Ground zero is the original two-acre Milwaukee farm Allen started in 1999, the so-called "prototype" for Growing Power's increasing number of Community Food Centers. There, in the middle of urban Milwaukee, Allen's group grows an impressive amount of food using sustainable, hands-on agricultural practices:
"His Growing Power organization has six greenhouses and eight hoophouses for greens, herbs and vegetables; pens for goats, ducks and turkeys; a chicken coop and beehives; and a system for raising tilapia and perch. There's an advanced composting operation - a virtual worm farm - and a lab that is working on ways to turn food waste into fertilizer and methane gas for energy.
With a staff of about three dozen full-time workers and 2,000 residents pitching in as volunteers, his operation raises about $500,000 worth of affordable produce, meat and fish for one of what he calls the "food deserts" of American cities, where the only access to food is corner grocery stories filled with beer, cigarettes and processed foods." - New York Times
After Growing Power cultivates and harvests the fruits, vegetables, livestock, and fish, it sells the healthy, high-quality food at affordable prices within the community as well as donating some to local food pantries. Some area restaurants even purchase Growing Power's produce.
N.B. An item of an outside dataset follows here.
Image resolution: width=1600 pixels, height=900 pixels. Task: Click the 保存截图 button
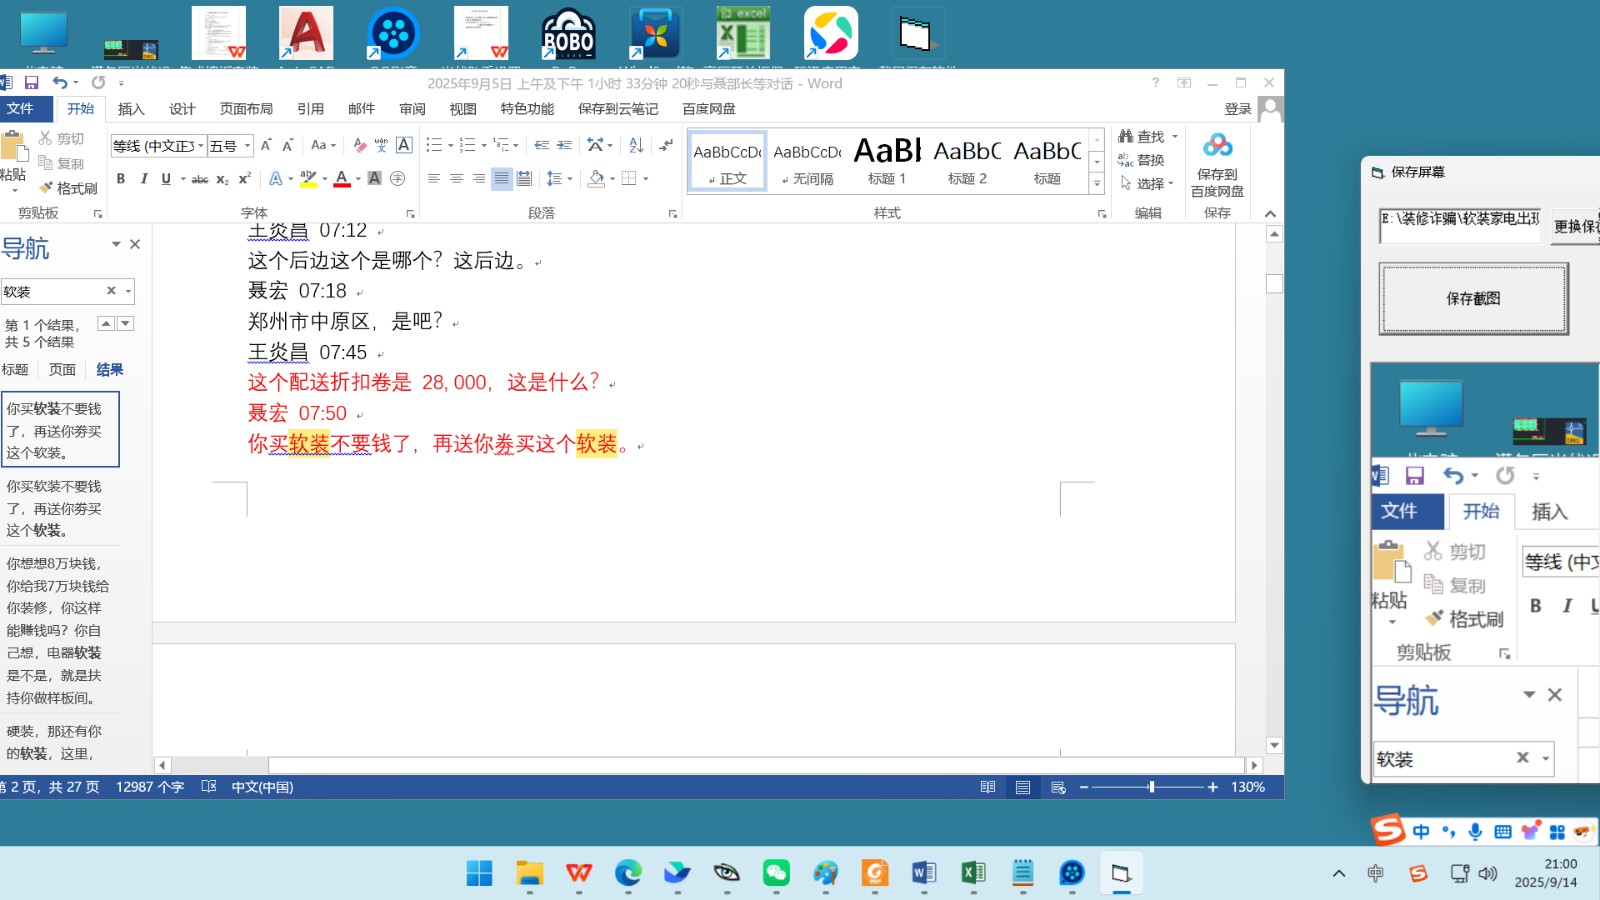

Plus, the organization holds workshops and training sessions to help spread the benefits of urban farming to other communities. The idea of growing food in these urban areas instead of rural ones has been garnering Allen and Growing Power praise from all over the sustainable food and nonprofit networks. Last September, the MacArthur Foundation awarded Allen a $500,000 genius grant for his vision. According to his 2008 MacArthur Fellow profile,
"Rather than embracing the "back to the land" approach promoted by many within the sustainable agriculture movement, Allen's holistic farming model incorporates both cultivating foodstuffs and designing food distribution networks in an urban setting. Through a novel synthesis of a variety of low-cost farming technologies - including use of raised beds, aquaculture, vermiculture, and heating greenhouses through composting - Growing Power produces vast amounts of food year-round at its main farming site, two acres of land located within Milwaukee's city limits." - The John D. and Catherine T. MacArthur Foundation
Growing Power's focus on people is another feature that makes the venture distinct from other sustainable agriculture projects. With his project, Allen is demonstrating that people can grow affordable, high-quality food within cities, but on a much more significant level he's also working to improve the health of urban residents. And Growing Power is aiming for social justice, too. The new Growing Food and Justice for All Initiative (GFJI) is focused on,
"dismantling racism and empowering low-income and communities of color through sustainable and local agriculture.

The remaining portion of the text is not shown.